**Extracto del documento**
┄┄┄┄┄┄┄┄┄┄┄┄┄┄┄┄┄┄┄┄

La
belleza de esta novela es devastadora. Avanza uno por sus páginas
con el corazón encogido, temblando como un pichón, como una de las “colometas” que
surcan el destino de su protagonista.
Es
un misterio cómo llega uno a los libros ineludibles, siempre “se ha sabido” que
esta novela era preciosa, pero creo que no se ha insistido lo suficiente -a mí
al menos no me constaba- en la prodigiosa escritura que la sustenta, entre las
más altas que haya uno leído nunca entre las letras hispánicas que incluyen,
por supuesto, el catalán en que se escribió. Se dice que es la novela catalana
más importante del siglo, no conozco en profundidad esta literatura, pero sí
que esta obra va a figurar en la tríada preciosa que para mí conforman “Las
Historias Naturales” de Joan Perucho y “Fortuny” de Pere Gimferrer, que
curiosamente comparten con esta maravilla la escritura poética y simbólica.
Puede
ser que la historia que se narra o acaso la serie de TVE, que yo no he visto,
ocultaran con su trama -bendecida por el realismo social o socialista- la
trascendencia de esta escritura máxima.
Siempre
he defendido que la más alta poesía de nuestro tiempo, el siglo XX, se ha
refugiado en la novela, “La plaza del diamante” es un hondísimo canto desde la
más profunda entraña de una mujer -común en apariencia- pero cuya visión del
mundo participa del extrañamiento de la lírica, como una Emily Dickinson
proletaria.
El
procedimiento del monólogo interior ha permitido desde el Ulises de Joyce que
la visión trascendente de la realidad no sea privilegio de las élites, Molly
Bloom en toda su sordidez habla con la lengua de Homero, y Natalia, “La
colometa” de esta novela mira la realidad sensible con una profundidad y una
hondura que necesariamente hay que vincular a las grandes corrientes de la
poesía del siglo, aquí como en Wallace Stevens, “la lengua es un ojo”.
Empecé
a leerla en Navidad y la terminé en Nochevieja, ya en este año, los trasiegos
de las fiestas no me permitieron leerla de un tirón sino de dos o tres, pero he estado
todas las fiestas encogido, compungido, sufriendo -más que en la realidad y he
aquí el misterio de la literatura- por el destino de los protagonistas.

┄┄┄┄┄┄┄┄┄┄┄┄┄┄┄┄┄┄┄┄

**Datos proporcionados**

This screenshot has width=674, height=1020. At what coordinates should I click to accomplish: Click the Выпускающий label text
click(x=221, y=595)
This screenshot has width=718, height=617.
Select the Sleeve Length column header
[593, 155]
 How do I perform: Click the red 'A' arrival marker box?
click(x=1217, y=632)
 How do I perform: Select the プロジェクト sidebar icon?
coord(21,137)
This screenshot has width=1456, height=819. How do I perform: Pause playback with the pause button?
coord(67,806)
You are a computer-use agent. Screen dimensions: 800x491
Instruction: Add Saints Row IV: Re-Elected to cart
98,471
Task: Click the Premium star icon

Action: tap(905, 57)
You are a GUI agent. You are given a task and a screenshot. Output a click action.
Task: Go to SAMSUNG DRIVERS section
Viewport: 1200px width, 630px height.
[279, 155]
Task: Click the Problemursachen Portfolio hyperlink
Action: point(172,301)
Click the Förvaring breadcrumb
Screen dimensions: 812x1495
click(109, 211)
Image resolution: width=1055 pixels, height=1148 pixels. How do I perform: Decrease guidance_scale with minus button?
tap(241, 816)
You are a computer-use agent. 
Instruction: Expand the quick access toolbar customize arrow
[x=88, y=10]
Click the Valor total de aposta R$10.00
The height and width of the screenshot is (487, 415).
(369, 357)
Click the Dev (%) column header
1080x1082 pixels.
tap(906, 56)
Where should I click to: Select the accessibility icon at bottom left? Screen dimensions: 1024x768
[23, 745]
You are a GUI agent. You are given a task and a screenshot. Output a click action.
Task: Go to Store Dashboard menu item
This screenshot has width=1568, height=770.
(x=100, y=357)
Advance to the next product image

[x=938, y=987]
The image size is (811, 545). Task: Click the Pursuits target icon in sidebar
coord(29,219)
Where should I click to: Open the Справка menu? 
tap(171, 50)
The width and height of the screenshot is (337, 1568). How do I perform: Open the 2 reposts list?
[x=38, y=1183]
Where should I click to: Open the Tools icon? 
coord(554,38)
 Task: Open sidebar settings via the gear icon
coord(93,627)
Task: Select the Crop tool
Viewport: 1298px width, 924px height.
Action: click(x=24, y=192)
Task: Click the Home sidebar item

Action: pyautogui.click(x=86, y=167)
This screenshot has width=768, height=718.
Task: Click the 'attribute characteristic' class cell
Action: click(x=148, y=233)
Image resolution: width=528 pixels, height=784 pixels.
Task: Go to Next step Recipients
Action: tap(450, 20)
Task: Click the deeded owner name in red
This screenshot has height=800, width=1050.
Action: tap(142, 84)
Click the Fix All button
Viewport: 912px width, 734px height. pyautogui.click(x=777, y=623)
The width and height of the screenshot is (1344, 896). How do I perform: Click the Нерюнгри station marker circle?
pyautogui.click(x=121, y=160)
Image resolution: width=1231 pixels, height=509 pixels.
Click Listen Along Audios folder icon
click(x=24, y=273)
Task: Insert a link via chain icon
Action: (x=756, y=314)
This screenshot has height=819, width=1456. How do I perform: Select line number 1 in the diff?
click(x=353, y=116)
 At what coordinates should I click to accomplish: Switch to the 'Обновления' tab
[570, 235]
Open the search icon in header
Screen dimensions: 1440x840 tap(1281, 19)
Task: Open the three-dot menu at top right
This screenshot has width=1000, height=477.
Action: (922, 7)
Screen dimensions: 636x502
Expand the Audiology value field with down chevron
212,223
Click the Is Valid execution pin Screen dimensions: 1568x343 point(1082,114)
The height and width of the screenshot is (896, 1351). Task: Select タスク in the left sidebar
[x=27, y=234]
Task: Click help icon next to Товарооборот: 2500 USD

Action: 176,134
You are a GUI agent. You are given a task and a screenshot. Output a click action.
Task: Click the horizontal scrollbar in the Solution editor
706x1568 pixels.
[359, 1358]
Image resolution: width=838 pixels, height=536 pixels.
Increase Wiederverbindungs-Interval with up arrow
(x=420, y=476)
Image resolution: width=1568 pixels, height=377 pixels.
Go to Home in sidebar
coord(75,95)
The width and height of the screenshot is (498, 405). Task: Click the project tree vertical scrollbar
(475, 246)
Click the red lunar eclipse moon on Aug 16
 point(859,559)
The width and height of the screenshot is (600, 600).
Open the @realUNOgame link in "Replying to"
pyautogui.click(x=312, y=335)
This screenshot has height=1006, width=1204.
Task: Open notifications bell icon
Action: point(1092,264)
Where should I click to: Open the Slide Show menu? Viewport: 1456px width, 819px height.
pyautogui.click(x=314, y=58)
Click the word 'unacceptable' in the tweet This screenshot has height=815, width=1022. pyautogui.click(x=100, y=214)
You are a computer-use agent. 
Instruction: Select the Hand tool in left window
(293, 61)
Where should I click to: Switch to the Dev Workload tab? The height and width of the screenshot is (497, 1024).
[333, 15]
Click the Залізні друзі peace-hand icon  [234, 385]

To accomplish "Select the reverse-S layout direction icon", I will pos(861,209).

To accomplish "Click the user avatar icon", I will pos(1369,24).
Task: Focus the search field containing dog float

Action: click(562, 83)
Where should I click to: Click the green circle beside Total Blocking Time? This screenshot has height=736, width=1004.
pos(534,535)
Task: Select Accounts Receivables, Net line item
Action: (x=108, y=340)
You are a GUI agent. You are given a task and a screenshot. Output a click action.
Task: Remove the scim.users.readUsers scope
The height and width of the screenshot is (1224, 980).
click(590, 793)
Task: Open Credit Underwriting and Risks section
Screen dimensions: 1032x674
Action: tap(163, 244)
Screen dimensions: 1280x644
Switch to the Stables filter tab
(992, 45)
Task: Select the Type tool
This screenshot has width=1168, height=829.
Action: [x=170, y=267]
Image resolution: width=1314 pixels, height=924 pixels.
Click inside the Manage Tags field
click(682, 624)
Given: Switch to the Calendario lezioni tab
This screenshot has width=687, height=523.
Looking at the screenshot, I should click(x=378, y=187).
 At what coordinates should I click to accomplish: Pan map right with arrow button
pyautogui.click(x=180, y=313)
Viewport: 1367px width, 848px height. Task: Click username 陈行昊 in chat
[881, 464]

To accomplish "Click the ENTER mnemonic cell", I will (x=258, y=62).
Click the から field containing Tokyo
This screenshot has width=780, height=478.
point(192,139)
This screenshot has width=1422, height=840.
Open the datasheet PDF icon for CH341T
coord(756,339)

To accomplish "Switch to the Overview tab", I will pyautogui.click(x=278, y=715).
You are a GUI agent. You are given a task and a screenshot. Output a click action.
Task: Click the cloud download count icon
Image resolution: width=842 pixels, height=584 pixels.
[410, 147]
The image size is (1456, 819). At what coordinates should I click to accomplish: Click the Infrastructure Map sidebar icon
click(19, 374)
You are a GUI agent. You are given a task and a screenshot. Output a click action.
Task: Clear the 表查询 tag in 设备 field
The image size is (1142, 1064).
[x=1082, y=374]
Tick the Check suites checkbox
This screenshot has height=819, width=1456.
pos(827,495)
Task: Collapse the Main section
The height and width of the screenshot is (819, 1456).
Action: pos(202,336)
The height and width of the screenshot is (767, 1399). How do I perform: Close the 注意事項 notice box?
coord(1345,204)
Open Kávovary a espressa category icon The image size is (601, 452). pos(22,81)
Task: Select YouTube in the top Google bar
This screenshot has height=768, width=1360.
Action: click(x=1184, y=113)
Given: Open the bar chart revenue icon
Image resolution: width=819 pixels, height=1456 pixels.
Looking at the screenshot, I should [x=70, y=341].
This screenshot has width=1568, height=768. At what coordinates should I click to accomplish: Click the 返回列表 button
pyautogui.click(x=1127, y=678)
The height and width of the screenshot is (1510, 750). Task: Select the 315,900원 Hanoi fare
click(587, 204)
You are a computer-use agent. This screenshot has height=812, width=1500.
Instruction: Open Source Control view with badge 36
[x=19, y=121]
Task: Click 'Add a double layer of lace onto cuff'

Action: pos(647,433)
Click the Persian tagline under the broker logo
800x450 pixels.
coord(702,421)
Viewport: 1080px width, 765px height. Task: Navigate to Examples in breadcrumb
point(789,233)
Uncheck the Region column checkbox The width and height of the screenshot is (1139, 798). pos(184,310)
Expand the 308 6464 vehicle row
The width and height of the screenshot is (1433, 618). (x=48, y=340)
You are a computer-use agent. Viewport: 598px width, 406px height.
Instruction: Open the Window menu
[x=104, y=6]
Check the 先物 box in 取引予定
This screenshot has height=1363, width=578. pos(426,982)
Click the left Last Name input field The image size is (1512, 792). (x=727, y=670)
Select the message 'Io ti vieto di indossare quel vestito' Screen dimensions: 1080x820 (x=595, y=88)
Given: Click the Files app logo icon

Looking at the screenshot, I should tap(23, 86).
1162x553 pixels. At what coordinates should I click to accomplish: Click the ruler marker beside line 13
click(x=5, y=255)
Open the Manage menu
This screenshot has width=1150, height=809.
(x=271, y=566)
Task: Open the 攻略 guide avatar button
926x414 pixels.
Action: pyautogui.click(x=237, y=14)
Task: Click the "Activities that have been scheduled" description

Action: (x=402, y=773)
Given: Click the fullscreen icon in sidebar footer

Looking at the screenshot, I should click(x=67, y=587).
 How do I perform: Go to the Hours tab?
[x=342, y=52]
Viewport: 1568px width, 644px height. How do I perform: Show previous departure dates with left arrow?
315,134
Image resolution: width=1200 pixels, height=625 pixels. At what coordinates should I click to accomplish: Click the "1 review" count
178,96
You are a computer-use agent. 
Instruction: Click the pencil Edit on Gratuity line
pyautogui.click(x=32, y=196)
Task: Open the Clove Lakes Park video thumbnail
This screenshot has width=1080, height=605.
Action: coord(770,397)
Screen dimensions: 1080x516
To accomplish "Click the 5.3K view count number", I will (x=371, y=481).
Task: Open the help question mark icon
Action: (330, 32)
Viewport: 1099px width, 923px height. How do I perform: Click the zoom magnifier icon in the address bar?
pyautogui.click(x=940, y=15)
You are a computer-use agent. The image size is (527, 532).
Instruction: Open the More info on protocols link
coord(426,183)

┄┄┄┄┄┄┄┄┄┄┄┄┄┄┄┄┄┄┄┄

Por favor, indique en qué lengua se escribió la novela comentada en el extracto del documento. Las filas no tienen ningún papel en esto.

En catalán.